● **Problem details**:
Reproduce the listing exactly, keeping every word as it is.

● **Exercise material**:
= Beginning of Section =
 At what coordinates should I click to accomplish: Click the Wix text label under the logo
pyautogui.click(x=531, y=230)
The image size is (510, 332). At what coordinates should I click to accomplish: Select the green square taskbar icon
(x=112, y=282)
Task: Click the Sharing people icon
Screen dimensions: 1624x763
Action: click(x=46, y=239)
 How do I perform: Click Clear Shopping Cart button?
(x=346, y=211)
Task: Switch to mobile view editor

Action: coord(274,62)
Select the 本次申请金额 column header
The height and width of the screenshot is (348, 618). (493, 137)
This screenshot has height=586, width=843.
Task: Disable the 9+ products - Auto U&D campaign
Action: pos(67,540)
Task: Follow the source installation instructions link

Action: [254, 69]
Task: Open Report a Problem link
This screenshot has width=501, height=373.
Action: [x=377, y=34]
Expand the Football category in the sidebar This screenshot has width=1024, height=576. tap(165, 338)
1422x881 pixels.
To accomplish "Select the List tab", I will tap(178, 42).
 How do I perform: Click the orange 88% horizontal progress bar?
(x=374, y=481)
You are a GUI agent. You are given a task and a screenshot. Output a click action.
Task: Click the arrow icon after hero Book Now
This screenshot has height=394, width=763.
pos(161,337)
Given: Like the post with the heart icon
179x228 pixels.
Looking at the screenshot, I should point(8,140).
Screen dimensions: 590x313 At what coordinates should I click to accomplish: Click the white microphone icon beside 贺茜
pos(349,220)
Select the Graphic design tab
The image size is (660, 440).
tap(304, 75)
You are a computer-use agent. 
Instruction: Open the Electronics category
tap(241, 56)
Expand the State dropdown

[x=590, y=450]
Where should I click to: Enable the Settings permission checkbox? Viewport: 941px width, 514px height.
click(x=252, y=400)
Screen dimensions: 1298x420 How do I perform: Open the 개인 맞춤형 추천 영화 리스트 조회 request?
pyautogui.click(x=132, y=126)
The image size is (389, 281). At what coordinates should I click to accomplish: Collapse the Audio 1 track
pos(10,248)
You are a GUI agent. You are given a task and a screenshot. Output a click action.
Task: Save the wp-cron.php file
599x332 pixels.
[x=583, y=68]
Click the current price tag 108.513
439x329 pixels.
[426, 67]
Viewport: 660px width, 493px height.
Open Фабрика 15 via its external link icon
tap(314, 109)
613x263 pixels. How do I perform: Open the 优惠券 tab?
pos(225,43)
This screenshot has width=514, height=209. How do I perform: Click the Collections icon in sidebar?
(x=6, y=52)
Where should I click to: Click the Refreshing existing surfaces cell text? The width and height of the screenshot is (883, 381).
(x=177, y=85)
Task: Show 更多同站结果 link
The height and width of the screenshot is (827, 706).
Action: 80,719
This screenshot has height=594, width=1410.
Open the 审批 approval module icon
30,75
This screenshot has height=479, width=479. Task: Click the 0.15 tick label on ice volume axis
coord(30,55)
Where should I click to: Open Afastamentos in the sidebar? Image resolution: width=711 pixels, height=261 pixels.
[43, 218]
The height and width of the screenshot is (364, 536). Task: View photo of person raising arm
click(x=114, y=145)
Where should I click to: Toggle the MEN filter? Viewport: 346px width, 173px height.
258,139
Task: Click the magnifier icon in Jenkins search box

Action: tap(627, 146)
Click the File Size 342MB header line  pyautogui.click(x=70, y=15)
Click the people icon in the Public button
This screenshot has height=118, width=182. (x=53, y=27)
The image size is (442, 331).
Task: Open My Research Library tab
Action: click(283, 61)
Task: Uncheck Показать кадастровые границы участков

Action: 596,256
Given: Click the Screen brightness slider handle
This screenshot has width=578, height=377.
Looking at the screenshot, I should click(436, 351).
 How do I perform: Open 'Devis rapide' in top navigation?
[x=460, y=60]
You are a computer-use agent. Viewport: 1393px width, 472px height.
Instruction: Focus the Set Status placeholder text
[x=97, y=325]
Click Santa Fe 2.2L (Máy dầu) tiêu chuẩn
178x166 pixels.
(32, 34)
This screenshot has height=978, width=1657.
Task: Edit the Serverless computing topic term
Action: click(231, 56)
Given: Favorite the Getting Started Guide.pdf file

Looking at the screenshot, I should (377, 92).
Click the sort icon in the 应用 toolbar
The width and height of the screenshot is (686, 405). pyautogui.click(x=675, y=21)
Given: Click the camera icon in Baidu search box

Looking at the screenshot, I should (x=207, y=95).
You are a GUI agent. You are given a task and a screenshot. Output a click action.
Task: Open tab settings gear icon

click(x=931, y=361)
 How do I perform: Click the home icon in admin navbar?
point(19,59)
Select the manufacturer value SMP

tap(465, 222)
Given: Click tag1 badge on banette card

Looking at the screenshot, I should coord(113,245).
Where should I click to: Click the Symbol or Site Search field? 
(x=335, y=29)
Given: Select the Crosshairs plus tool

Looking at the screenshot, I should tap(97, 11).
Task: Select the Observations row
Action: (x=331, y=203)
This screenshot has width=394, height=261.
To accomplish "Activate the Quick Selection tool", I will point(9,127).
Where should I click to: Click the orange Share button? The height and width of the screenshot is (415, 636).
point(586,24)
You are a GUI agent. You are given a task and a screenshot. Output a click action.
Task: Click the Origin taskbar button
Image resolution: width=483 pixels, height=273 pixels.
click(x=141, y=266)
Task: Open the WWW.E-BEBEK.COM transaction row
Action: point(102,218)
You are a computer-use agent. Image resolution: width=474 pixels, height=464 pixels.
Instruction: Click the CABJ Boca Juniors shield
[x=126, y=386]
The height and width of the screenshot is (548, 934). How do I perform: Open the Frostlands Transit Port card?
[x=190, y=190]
= End of Section =
● **Response to this task**:
 At what coordinates should I click to accomplish: Click the Wix text label under the logo
pyautogui.click(x=531, y=230)
The image size is (510, 332). At what coordinates should I click to accomplish: Select the green square taskbar icon
(x=112, y=282)
Task: Click the Sharing people icon
Screen dimensions: 1624x763
Action: click(x=46, y=239)
 How do I perform: Click Clear Shopping Cart button?
(x=346, y=211)
Task: Switch to mobile view editor

Action: coord(274,62)
Select the 本次申请金额 column header
The height and width of the screenshot is (348, 618). (493, 137)
This screenshot has height=586, width=843.
Task: Disable the 9+ products - Auto U&D campaign
Action: pos(67,540)
Task: Follow the source installation instructions link

Action: [254, 69]
Task: Open Report a Problem link
This screenshot has width=501, height=373.
Action: [x=377, y=34]
Expand the Football category in the sidebar This screenshot has width=1024, height=576. tap(165, 338)
1422x881 pixels.
To accomplish "Select the List tab", I will tap(178, 42).
 How do I perform: Click the orange 88% horizontal progress bar?
(x=374, y=481)
You are a GUI agent. You are given a task and a screenshot. Output a click action.
Task: Click the arrow icon after hero Book Now
This screenshot has height=394, width=763.
pos(161,337)
Given: Like the post with the heart icon
179x228 pixels.
Looking at the screenshot, I should point(8,140).
Screen dimensions: 590x313 At what coordinates should I click to accomplish: Click the white microphone icon beside 贺茜
pos(349,220)
Select the Graphic design tab
The image size is (660, 440).
tap(304, 75)
You are a computer-use agent. 
Instruction: Open the Electronics category
tap(241, 56)
Expand the State dropdown

[x=590, y=450]
Where should I click to: Enable the Settings permission checkbox? Viewport: 941px width, 514px height.
click(x=252, y=400)
Screen dimensions: 1298x420 How do I perform: Open the 개인 맞춤형 추천 영화 리스트 조회 request?
pyautogui.click(x=132, y=126)
The image size is (389, 281). At what coordinates should I click to accomplish: Collapse the Audio 1 track
pos(10,248)
You are a GUI agent. You are given a task and a screenshot. Output a click action.
Task: Save the wp-cron.php file
599x332 pixels.
[x=583, y=68]
Click the current price tag 108.513
439x329 pixels.
[426, 67]
Viewport: 660px width, 493px height.
Open Фабрика 15 via its external link icon
tap(314, 109)
613x263 pixels. How do I perform: Open the 优惠券 tab?
pos(225,43)
This screenshot has width=514, height=209. How do I perform: Click the Collections icon in sidebar?
(x=6, y=52)
Where should I click to: Click the Refreshing existing surfaces cell text? The width and height of the screenshot is (883, 381).
(x=177, y=85)
Task: Show 更多同站结果 link
The height and width of the screenshot is (827, 706).
Action: 80,719
This screenshot has height=594, width=1410.
Open the 审批 approval module icon
30,75
This screenshot has height=479, width=479. Task: Click the 0.15 tick label on ice volume axis
coord(30,55)
Where should I click to: Open Afastamentos in the sidebar? Image resolution: width=711 pixels, height=261 pixels.
[43, 218]
The height and width of the screenshot is (364, 536). Task: View photo of person raising arm
click(x=114, y=145)
Where should I click to: Toggle the MEN filter? Viewport: 346px width, 173px height.
258,139
Task: Click the magnifier icon in Jenkins search box

Action: tap(627, 146)
Click the File Size 342MB header line  pyautogui.click(x=70, y=15)
Click the people icon in the Public button
This screenshot has height=118, width=182. (x=53, y=27)
The image size is (442, 331).
Task: Open My Research Library tab
Action: click(283, 61)
Task: Uncheck Показать кадастровые границы участков

Action: 596,256
Given: Click the Screen brightness slider handle
This screenshot has width=578, height=377.
Looking at the screenshot, I should click(436, 351).
 How do I perform: Open 'Devis rapide' in top navigation?
[x=460, y=60]
You are a computer-use agent. Viewport: 1393px width, 472px height.
Instruction: Focus the Set Status placeholder text
[x=97, y=325]
Click Santa Fe 2.2L (Máy dầu) tiêu chuẩn
178x166 pixels.
(32, 34)
This screenshot has height=978, width=1657.
Task: Edit the Serverless computing topic term
Action: click(231, 56)
Given: Favorite the Getting Started Guide.pdf file

Looking at the screenshot, I should (377, 92).
Click the sort icon in the 应用 toolbar
The width and height of the screenshot is (686, 405). pyautogui.click(x=675, y=21)
Given: Click the camera icon in Baidu search box

Looking at the screenshot, I should (x=207, y=95).
You are a GUI agent. You are given a task and a screenshot. Output a click action.
Task: Open tab settings gear icon

click(x=931, y=361)
 How do I perform: Click the home icon in admin navbar?
point(19,59)
Select the manufacturer value SMP

tap(465, 222)
Given: Click tag1 badge on banette card

Looking at the screenshot, I should coord(113,245).
Where should I click to: Click the Symbol or Site Search field? 
(x=335, y=29)
Given: Select the Crosshairs plus tool

Looking at the screenshot, I should tap(97, 11).
Task: Select the Observations row
Action: (x=331, y=203)
This screenshot has width=394, height=261.
To accomplish "Activate the Quick Selection tool", I will point(9,127).
Where should I click to: Click the orange Share button? The height and width of the screenshot is (415, 636).
point(586,24)
You are a GUI agent. You are given a task and a screenshot. Output a click action.
Task: Click the Origin taskbar button
Image resolution: width=483 pixels, height=273 pixels.
click(x=141, y=266)
Task: Open the WWW.E-BEBEK.COM transaction row
Action: point(102,218)
You are a computer-use agent. Image resolution: width=474 pixels, height=464 pixels.
Instruction: Click the CABJ Boca Juniors shield
[x=126, y=386]
The height and width of the screenshot is (548, 934). How do I perform: Open the Frostlands Transit Port card?
[x=190, y=190]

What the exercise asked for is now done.